I thought about posting on the suicide topic, but I'd rather get more information on my medication.
I just joined so fogive me if I don't sound up to parr. My name is ashley, and I'm 18.
Currently I'm on the medication EffexorXR 75mg. I've been on this medication for about 3 years now. Before, I was taking PaxilCR. I had been on paxil since the age of 13, after my Grandmother had passed away. I knew nothing about anti-depressant medications at the time, and neither did my parents. And the doctor I was seeing (in my opinion) did not know what he was doing. Well I went on like this for 3 years, getting worse depression and anxiety. Getting different doses of paxil, until I was told that it can stop working after a long period of time. So I was switched to Effexor. I've been suffering from severe headaches for 2 years, and I want to be finished with my medication. It has compleatly taken over my life, and made me into a person I hate. I've been to different doctors, and psychatrists. And they've all tried putting me on more medications to "make my problems" go away. I want to go through my problems, problems of everyday life. It's normal. Well, in my opinion, I was fine before I started taking medication. Medication is wrong. It screws with your mind. Why would I want more medications, when medication is the reason for how I am? After prolong use, and searching, reading, talking. I've found that medication is to blame. Sometimes it helps, sometimes it gives you more problems than what you started with. Which is helped with "I'll prescribe you this to take away this". When all you need to do is STOP taking everything. The reason for all you problems, medication. I don't mean to be so rude. I ran out of my prescribed Effexor of 75mg 4 days ago. I am severly depressed, and having fits of rage. Even on the people I love the most. I've never had such terrible withdrawls. The vertigo is out of control. I am seriously suggeting something to myself that I don't want..

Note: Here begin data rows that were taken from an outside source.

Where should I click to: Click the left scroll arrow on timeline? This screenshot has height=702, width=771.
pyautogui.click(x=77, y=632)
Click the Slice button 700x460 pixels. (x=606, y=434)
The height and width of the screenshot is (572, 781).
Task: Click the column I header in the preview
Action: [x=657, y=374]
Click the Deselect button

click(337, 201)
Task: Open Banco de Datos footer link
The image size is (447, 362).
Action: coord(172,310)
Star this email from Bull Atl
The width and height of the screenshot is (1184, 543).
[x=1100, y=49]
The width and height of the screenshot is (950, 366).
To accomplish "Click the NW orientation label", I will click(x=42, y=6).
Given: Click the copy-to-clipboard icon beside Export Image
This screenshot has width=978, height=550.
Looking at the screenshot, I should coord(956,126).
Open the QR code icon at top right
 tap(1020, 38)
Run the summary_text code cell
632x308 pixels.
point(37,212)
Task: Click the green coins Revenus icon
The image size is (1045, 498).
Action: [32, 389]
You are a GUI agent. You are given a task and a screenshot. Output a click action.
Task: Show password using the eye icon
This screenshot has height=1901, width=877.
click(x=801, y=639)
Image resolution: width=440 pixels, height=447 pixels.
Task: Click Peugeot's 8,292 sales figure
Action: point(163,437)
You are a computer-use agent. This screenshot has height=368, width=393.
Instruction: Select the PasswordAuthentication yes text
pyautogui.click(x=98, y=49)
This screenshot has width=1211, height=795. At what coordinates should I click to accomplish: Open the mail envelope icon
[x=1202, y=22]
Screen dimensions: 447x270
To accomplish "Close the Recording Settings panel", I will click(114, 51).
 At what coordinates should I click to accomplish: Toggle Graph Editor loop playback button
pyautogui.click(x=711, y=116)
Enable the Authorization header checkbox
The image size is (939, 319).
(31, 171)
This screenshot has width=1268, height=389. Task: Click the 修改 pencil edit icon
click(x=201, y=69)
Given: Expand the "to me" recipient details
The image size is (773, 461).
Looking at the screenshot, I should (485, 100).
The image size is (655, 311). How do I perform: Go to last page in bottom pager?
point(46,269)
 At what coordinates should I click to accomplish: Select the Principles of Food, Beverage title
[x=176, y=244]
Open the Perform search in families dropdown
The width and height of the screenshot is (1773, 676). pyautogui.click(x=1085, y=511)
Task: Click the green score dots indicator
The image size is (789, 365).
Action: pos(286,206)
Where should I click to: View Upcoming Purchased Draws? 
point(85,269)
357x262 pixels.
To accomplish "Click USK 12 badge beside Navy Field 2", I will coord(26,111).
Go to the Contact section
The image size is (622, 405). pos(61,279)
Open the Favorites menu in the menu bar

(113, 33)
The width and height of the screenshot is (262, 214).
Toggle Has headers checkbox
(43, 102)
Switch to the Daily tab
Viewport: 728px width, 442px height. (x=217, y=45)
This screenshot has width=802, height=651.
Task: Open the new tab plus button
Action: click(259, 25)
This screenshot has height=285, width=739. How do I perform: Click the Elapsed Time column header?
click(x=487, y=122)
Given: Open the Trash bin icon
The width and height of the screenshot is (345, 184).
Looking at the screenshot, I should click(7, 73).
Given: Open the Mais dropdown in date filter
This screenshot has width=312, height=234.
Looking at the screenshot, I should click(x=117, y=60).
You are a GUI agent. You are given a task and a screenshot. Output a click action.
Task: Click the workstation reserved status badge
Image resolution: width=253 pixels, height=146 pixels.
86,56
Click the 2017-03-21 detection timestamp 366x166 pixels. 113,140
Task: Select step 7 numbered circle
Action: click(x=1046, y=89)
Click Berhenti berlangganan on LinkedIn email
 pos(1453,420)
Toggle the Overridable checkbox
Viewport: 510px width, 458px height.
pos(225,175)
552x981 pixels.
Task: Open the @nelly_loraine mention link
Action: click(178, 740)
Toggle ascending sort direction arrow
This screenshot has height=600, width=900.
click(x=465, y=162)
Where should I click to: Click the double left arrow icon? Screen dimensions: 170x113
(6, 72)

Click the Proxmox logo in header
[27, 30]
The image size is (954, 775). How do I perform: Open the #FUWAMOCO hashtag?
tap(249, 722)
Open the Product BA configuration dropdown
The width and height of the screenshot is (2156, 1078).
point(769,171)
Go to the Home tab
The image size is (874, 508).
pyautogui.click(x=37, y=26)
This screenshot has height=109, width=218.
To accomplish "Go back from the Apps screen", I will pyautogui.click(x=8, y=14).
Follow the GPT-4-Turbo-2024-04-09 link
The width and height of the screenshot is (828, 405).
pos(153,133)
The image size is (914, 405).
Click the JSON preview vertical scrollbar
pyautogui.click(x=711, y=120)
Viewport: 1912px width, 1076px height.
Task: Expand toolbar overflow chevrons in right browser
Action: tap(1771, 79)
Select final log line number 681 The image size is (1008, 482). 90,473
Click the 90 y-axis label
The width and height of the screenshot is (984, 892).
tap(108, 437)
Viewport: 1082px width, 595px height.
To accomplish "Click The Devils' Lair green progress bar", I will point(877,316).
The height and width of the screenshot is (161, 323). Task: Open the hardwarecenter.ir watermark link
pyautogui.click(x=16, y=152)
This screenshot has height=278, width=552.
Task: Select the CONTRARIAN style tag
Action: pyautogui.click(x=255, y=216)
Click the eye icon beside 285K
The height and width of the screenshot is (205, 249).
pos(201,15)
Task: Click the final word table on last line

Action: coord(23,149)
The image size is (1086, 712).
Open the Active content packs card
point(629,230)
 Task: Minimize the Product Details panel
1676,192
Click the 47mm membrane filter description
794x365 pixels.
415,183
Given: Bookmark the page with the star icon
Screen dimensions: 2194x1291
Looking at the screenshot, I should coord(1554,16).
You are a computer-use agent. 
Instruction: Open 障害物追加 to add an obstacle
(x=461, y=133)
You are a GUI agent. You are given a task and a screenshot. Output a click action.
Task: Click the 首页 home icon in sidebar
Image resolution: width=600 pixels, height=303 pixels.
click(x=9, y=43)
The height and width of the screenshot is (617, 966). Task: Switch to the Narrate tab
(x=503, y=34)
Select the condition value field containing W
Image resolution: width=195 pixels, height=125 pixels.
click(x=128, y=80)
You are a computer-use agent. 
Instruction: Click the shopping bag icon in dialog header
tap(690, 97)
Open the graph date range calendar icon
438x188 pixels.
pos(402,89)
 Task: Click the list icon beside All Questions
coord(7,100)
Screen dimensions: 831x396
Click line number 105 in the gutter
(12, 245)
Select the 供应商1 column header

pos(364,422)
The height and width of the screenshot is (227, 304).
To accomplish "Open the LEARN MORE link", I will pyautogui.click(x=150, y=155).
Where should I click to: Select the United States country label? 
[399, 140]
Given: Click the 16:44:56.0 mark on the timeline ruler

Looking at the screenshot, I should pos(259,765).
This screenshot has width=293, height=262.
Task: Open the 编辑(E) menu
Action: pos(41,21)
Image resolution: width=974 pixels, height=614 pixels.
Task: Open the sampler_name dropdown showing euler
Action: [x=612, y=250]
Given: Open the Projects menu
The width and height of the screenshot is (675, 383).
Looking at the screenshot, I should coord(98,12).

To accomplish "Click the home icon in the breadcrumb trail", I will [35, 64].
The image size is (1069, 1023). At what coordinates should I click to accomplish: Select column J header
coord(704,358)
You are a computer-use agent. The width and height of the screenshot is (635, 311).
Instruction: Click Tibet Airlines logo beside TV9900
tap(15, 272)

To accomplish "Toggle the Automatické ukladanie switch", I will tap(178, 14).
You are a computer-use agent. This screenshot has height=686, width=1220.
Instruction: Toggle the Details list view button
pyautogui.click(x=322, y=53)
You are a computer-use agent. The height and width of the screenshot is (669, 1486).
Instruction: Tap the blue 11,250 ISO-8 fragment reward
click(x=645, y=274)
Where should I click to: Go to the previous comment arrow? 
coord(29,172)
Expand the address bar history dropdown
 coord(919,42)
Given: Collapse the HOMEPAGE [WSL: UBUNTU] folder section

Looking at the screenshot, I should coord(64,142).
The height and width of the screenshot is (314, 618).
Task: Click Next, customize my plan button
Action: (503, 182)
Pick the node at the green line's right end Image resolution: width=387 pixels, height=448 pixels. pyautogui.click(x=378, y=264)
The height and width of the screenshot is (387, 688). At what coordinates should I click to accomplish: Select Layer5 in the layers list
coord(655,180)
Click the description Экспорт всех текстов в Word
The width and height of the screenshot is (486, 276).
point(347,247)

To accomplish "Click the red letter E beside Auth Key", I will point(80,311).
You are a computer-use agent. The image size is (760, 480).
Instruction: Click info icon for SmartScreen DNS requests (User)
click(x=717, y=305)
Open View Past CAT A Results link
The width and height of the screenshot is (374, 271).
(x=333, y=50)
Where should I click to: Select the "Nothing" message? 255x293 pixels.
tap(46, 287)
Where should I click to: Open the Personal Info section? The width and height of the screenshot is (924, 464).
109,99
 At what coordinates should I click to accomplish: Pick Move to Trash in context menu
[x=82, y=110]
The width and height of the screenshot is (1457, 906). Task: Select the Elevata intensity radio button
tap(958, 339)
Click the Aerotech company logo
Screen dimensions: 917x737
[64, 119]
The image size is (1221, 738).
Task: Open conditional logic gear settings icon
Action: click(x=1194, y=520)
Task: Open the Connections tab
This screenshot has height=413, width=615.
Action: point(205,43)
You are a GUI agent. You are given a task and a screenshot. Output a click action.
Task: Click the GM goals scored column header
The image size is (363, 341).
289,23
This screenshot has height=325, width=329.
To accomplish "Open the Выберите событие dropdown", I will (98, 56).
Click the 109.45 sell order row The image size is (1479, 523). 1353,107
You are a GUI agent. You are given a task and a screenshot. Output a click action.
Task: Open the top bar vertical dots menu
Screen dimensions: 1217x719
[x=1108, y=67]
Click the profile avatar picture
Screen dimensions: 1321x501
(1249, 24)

I called my psychatrist the day before I ran out, he's 70 some years old. I asked him if it would be all right if he prescribed about 8 pills just to get me to my next appointment, and he told me no. He said he was worried, and for me to wait till my next appointment. I said ok. Even though Effexor has THE MOST DANGEROUS withdrawl effects, he said no. He tried to put me on all these other meds, when I made it clear to him, to PLEASE HELP me get off compleatly. Now I'm sitting here, contimplating everything I should do to myself to make everything stop... Someone shead light.. I'm afraid it's too late.